Material for this exercise:
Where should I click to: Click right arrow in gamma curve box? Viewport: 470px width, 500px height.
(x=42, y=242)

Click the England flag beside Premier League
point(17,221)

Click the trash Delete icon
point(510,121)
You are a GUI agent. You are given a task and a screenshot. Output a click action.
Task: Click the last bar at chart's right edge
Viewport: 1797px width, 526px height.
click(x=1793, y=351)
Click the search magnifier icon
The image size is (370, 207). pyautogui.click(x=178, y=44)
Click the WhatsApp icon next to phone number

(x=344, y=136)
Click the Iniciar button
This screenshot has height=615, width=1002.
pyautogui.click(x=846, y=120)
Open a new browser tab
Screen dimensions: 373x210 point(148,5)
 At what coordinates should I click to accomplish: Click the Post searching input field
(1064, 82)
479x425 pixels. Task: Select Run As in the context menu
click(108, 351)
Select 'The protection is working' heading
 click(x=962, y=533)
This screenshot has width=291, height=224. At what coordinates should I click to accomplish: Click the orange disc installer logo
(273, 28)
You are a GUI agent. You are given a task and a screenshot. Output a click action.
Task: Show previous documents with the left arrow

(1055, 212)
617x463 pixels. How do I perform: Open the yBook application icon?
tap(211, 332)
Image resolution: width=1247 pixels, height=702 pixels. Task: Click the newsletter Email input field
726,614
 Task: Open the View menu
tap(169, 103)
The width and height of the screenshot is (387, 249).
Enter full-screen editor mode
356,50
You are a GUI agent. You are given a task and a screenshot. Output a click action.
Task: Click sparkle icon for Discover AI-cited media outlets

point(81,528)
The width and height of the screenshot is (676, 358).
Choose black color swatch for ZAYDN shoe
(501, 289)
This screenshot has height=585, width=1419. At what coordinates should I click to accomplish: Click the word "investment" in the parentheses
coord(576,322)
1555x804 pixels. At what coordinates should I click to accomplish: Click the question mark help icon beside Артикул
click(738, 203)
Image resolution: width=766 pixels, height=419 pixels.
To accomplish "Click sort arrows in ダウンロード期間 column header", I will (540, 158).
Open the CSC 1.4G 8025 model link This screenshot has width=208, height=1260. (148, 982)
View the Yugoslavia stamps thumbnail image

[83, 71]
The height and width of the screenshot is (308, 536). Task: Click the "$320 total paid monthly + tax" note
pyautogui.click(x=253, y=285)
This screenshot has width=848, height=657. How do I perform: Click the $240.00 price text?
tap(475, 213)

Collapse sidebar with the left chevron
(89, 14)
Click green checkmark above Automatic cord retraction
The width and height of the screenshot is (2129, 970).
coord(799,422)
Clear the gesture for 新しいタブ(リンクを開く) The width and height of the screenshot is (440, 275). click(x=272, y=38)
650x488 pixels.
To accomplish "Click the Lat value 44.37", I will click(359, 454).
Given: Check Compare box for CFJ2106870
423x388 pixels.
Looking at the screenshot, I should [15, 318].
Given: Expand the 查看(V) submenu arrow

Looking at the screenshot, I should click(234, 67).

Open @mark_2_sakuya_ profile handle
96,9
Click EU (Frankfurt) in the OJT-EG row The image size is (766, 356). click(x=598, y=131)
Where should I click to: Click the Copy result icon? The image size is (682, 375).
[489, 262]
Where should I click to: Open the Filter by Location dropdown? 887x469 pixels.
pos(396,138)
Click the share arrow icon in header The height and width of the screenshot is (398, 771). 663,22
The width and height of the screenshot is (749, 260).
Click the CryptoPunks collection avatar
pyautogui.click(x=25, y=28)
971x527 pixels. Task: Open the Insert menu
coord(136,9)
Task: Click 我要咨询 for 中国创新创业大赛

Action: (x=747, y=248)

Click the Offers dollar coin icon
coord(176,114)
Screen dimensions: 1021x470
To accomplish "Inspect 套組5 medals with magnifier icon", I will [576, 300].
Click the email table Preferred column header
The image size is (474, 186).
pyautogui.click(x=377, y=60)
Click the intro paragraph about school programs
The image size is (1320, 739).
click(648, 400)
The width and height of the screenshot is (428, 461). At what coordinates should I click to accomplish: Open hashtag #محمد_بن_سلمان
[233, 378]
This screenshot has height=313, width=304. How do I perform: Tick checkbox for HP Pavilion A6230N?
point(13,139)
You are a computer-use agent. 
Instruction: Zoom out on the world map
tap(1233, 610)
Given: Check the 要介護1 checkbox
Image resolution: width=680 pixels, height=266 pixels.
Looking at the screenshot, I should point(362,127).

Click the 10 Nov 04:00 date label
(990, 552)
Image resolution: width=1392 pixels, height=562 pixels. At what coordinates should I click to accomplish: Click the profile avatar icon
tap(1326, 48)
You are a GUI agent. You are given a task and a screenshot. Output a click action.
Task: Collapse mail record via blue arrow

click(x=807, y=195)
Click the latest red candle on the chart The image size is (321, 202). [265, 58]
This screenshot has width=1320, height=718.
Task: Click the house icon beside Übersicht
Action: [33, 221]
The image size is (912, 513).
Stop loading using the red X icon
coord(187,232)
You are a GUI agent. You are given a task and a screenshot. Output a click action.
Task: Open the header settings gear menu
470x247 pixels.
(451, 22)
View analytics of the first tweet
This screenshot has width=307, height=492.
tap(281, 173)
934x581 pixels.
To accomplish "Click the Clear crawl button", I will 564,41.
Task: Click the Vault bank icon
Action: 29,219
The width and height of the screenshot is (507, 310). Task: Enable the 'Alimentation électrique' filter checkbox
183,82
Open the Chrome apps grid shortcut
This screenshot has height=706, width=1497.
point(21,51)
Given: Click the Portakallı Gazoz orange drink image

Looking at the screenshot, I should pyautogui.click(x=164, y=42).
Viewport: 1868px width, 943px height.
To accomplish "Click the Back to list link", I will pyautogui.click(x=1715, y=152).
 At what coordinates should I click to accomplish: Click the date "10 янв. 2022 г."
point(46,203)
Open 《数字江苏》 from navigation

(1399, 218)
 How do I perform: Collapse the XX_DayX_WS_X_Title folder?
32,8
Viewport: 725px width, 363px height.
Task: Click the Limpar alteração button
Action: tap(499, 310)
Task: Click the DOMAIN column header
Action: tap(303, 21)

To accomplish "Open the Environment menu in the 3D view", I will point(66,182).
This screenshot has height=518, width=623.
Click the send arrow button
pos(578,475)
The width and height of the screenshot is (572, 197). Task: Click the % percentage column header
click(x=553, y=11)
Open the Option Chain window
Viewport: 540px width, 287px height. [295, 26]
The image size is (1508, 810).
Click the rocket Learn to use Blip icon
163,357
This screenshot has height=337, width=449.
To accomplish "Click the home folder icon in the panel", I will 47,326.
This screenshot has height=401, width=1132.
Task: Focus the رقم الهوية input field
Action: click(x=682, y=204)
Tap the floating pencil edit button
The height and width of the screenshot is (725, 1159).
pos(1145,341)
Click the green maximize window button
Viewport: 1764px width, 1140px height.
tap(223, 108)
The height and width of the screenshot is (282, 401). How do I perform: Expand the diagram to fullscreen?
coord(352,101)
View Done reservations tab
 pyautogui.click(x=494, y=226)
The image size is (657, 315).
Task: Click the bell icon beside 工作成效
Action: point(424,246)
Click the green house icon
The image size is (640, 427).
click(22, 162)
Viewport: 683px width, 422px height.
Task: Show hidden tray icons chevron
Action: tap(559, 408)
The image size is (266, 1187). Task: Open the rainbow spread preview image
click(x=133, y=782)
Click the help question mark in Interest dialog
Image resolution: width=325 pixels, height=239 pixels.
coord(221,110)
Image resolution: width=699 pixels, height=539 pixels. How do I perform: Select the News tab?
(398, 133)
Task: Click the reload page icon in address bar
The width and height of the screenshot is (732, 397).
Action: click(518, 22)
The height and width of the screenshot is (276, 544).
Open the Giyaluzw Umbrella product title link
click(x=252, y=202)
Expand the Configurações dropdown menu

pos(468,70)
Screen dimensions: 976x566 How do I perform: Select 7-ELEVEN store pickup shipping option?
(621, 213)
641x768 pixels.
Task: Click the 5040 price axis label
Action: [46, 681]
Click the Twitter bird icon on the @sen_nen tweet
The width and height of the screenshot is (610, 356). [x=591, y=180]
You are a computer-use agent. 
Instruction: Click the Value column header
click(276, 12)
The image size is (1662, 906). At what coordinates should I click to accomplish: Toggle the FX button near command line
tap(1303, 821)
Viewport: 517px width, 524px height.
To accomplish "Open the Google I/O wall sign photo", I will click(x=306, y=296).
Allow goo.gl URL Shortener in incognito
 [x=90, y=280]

Instructions to follow: In the reply, include exactly the lines from the beginning of the entries above through the line holding "Task: Click the last", and nothing besides.

Output of the task:
Where should I click to: Click right arrow in gamma curve box? Viewport: 470px width, 500px height.
(x=42, y=242)

Click the England flag beside Premier League
point(17,221)

Click the trash Delete icon
point(510,121)
You are a GUI agent. You are given a task and a screenshot. Output a click action.
Task: Click the last bar at chart's right edge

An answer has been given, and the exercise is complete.